Start at the first line of the listing below. Write out each line exactly, stopping after the one that contains "[CodeIgniter Monitoring Library".

§ **THE DATA**:
= = = = =

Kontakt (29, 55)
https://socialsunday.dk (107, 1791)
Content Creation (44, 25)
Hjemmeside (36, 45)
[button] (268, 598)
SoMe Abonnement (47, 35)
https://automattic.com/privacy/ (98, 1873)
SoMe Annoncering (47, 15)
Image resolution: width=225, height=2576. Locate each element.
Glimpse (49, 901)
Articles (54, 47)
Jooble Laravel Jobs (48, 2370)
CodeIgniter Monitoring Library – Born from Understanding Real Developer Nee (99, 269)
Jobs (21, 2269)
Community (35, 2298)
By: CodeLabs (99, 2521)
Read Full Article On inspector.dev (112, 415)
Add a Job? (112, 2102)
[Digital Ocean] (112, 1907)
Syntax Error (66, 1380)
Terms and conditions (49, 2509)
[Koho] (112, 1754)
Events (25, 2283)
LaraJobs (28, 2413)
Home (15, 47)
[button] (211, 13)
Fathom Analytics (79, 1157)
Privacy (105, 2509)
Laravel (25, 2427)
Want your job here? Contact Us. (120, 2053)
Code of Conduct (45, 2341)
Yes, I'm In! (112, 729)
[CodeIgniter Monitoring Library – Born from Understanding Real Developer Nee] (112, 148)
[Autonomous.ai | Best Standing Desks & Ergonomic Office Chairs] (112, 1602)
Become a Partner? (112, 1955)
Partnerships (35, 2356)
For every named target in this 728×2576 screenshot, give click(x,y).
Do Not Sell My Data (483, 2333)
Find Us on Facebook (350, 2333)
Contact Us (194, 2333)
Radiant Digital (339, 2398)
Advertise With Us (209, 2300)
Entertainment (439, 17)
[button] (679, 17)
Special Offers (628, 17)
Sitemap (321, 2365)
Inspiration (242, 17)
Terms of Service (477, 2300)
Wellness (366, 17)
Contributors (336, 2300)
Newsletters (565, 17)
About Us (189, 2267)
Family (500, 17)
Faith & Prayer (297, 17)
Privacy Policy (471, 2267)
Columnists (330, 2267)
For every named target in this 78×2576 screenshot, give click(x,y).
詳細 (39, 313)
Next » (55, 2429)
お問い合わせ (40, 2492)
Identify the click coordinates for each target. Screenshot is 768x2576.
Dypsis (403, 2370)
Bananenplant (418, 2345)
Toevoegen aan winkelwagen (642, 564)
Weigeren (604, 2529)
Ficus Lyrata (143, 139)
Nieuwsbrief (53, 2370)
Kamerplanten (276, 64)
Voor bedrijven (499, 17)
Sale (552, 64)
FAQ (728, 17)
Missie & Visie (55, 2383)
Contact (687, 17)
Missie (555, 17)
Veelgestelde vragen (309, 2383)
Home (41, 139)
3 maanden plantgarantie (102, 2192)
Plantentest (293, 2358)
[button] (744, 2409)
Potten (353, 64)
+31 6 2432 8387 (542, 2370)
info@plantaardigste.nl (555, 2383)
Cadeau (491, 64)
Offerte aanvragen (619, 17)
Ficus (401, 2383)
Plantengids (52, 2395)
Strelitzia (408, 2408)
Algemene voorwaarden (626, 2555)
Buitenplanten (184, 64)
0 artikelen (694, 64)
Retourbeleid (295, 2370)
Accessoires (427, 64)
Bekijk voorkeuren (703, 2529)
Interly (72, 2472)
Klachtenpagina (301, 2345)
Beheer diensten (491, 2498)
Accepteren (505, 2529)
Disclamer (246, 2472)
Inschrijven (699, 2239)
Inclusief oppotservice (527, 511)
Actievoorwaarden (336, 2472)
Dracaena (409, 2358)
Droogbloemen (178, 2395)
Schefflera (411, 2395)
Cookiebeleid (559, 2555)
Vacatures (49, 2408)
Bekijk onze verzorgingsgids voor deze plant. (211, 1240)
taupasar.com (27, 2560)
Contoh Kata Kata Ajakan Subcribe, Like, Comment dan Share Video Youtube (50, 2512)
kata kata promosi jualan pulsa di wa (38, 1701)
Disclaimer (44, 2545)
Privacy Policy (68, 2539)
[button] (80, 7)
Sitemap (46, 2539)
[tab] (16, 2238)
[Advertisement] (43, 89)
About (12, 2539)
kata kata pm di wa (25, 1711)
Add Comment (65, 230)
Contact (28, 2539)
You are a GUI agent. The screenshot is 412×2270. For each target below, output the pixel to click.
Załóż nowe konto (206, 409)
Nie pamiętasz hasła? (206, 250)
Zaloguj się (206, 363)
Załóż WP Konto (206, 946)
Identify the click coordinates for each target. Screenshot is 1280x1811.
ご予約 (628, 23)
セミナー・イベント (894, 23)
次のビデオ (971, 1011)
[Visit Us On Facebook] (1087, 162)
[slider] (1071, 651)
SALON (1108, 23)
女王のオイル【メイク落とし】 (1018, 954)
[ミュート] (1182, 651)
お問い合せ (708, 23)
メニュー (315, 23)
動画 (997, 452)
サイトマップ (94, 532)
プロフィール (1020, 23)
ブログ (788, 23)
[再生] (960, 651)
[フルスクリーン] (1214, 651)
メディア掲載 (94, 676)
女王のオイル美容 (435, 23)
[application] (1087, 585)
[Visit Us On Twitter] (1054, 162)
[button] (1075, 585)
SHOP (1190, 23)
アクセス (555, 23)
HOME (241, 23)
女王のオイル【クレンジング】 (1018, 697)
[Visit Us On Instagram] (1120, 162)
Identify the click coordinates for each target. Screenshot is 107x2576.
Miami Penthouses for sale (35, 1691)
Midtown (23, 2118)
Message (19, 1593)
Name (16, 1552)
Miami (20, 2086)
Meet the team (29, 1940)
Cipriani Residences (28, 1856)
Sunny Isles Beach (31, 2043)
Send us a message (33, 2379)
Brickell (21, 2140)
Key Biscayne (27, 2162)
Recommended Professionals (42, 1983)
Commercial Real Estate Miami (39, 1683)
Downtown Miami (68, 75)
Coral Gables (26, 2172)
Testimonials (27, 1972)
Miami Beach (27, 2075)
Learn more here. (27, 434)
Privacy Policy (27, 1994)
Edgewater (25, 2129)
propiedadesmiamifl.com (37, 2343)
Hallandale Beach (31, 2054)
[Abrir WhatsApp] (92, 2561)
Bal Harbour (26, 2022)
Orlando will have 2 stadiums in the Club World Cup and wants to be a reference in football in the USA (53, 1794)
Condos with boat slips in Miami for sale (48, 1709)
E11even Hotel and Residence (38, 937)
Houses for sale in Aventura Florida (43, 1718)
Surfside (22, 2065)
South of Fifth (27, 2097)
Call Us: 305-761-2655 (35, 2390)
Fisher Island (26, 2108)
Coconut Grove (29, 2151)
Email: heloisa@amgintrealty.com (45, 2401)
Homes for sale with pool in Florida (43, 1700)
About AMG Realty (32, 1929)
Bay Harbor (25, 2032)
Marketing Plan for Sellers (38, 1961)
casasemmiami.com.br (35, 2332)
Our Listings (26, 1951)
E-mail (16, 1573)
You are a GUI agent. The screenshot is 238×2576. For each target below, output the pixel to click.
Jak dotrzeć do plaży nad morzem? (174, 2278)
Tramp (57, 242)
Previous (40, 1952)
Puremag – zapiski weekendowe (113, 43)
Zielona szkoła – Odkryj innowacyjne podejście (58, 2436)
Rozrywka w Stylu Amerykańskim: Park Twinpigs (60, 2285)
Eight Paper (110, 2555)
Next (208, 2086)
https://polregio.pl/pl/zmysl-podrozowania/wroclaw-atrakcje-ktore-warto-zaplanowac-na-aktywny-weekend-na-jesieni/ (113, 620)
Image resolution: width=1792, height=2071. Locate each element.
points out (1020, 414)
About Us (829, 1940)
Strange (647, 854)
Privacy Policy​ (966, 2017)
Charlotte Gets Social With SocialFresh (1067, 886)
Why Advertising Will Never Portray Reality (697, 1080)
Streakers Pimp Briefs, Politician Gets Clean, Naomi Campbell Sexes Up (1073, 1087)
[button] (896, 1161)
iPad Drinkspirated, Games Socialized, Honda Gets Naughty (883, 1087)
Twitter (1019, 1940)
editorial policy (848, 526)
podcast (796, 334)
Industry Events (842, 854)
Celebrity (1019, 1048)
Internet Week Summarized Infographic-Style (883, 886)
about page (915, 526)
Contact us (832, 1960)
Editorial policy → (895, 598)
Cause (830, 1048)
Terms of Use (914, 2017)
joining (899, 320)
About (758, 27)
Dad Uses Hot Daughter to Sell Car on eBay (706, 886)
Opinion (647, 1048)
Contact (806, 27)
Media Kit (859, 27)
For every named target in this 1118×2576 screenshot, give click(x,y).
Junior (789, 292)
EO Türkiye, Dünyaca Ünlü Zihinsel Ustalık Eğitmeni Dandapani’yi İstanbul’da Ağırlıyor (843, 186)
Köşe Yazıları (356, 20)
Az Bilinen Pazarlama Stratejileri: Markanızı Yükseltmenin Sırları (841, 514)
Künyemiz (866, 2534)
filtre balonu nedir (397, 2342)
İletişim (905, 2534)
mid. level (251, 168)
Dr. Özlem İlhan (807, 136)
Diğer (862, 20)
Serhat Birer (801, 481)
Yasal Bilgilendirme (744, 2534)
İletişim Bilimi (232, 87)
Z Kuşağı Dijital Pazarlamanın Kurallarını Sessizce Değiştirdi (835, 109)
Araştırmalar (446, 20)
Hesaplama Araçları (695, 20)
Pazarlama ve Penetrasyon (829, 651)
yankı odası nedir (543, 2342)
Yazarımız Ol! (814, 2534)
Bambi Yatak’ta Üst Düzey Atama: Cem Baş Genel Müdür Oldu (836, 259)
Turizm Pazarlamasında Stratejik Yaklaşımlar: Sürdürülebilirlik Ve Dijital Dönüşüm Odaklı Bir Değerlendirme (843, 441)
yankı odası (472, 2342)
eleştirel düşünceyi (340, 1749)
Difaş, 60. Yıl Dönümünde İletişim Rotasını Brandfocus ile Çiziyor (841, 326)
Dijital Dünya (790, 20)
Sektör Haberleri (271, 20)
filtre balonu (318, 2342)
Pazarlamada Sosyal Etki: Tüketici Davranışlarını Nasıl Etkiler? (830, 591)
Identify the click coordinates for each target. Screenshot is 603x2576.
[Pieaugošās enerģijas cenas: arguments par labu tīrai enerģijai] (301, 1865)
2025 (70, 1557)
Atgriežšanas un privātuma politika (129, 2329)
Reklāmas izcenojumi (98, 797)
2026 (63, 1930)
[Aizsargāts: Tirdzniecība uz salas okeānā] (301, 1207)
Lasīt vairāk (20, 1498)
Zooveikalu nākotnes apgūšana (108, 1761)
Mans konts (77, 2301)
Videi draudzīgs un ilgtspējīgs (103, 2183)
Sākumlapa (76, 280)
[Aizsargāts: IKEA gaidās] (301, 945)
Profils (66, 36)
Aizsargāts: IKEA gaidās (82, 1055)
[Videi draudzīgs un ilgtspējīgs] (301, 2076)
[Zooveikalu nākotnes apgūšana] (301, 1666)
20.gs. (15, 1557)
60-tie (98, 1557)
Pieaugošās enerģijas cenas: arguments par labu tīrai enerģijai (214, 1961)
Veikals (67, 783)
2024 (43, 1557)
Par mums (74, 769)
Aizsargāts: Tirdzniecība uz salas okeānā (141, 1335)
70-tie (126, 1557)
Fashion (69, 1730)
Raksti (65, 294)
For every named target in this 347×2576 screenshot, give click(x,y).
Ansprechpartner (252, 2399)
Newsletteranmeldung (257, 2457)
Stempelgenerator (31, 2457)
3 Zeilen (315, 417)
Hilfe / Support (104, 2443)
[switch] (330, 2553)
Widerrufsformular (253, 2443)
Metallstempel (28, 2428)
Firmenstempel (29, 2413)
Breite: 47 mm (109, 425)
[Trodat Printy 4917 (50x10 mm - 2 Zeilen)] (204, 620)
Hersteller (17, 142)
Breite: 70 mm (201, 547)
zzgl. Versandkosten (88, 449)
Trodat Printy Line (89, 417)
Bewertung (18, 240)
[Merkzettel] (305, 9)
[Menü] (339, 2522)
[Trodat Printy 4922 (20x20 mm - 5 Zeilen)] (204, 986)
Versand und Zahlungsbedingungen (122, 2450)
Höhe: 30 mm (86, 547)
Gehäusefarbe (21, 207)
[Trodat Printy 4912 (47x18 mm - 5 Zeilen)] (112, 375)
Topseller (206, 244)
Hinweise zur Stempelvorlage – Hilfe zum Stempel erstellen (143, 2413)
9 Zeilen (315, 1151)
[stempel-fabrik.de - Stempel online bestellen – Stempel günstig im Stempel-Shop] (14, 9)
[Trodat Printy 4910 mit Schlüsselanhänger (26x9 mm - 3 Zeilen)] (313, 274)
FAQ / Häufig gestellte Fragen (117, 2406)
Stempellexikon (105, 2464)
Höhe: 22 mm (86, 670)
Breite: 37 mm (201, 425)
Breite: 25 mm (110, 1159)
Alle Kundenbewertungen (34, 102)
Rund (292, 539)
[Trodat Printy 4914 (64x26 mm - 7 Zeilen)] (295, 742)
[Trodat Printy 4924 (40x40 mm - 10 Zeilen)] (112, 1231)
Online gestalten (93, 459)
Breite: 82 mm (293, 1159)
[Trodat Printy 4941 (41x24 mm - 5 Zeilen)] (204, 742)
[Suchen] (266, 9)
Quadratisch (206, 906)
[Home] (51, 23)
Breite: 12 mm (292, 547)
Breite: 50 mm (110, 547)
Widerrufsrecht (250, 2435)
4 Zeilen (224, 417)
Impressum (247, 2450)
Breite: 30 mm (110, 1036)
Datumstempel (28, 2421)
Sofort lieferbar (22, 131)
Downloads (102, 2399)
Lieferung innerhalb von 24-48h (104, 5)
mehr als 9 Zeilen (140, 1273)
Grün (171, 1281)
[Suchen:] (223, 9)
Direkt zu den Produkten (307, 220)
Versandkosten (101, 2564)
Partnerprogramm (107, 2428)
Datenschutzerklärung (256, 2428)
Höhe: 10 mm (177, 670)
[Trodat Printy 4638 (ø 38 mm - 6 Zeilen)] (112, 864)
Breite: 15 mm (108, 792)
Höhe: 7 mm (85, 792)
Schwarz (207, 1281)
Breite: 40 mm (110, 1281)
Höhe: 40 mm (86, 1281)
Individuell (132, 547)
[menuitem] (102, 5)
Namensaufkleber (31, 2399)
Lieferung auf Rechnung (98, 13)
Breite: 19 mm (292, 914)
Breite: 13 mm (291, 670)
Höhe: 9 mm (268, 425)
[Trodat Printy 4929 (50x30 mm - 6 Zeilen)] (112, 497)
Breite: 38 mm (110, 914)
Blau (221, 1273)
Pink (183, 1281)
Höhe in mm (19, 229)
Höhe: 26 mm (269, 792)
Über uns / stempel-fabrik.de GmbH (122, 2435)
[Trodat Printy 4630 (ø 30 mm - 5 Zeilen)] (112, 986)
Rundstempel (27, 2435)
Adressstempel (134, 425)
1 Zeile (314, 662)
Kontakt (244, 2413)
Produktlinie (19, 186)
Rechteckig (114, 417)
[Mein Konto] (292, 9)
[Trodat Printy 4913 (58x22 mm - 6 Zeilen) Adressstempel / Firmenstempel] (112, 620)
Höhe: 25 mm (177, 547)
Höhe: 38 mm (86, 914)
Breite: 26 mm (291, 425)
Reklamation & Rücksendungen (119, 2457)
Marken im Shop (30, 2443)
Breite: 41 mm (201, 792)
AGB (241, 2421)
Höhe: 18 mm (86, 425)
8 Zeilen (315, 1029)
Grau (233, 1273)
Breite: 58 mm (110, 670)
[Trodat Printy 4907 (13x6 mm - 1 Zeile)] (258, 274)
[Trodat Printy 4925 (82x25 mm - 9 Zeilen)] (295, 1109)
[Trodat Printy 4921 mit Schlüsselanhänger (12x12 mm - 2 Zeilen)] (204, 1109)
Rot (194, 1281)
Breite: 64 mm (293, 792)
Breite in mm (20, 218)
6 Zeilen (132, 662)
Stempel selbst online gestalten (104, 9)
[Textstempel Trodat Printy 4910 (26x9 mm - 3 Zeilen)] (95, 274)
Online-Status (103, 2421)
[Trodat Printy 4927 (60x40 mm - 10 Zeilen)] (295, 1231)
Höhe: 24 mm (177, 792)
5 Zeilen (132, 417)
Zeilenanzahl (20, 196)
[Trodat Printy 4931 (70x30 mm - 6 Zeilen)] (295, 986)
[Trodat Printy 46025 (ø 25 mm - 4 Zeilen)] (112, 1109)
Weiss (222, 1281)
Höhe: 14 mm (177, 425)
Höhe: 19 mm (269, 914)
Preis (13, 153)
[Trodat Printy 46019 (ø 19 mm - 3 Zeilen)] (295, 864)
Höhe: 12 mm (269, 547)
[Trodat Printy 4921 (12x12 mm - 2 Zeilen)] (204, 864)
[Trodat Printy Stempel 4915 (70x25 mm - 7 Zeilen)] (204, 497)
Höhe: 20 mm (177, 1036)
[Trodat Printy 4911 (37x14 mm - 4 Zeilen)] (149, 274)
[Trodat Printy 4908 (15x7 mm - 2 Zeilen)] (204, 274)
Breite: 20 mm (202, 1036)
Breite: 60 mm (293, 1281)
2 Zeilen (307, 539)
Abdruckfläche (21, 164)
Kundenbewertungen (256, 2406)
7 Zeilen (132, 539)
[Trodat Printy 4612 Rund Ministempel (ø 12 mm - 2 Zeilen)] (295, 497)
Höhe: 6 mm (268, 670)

= = = = =

§ **ANSWER**:
Kontakt (29, 55)
https://socialsunday.dk (107, 1791)
Content Creation (44, 25)
Hjemmeside (36, 45)
[button] (268, 598)
SoMe Abonnement (47, 35)
https://automattic.com/privacy/ (98, 1873)
SoMe Annoncering (47, 15)
Image resolution: width=225, height=2576. Locate each element.
Glimpse (49, 901)
Articles (54, 47)
Jooble Laravel Jobs (48, 2370)
CodeIgniter Monitoring Library – Born from Understanding Real Developer Nee (99, 269)
Jobs (21, 2269)
Community (35, 2298)
By: CodeLabs (99, 2521)
Read Full Article On inspector.dev (112, 415)
Add a Job? (112, 2102)
[Digital Ocean] (112, 1907)
Syntax Error (66, 1380)
Terms and conditions (49, 2509)
[Koho] (112, 1754)
Events (25, 2283)
LaraJobs (28, 2413)
Home (15, 47)
[button] (211, 13)
Fathom Analytics (79, 1157)
Privacy (105, 2509)
Laravel (25, 2427)
Want your job here? Contact Us. (120, 2053)
Code of Conduct (45, 2341)
Yes, I'm In! (112, 729)
[CodeIgniter Monitoring Library – Born from Understanding Real Developer Nee] (112, 148)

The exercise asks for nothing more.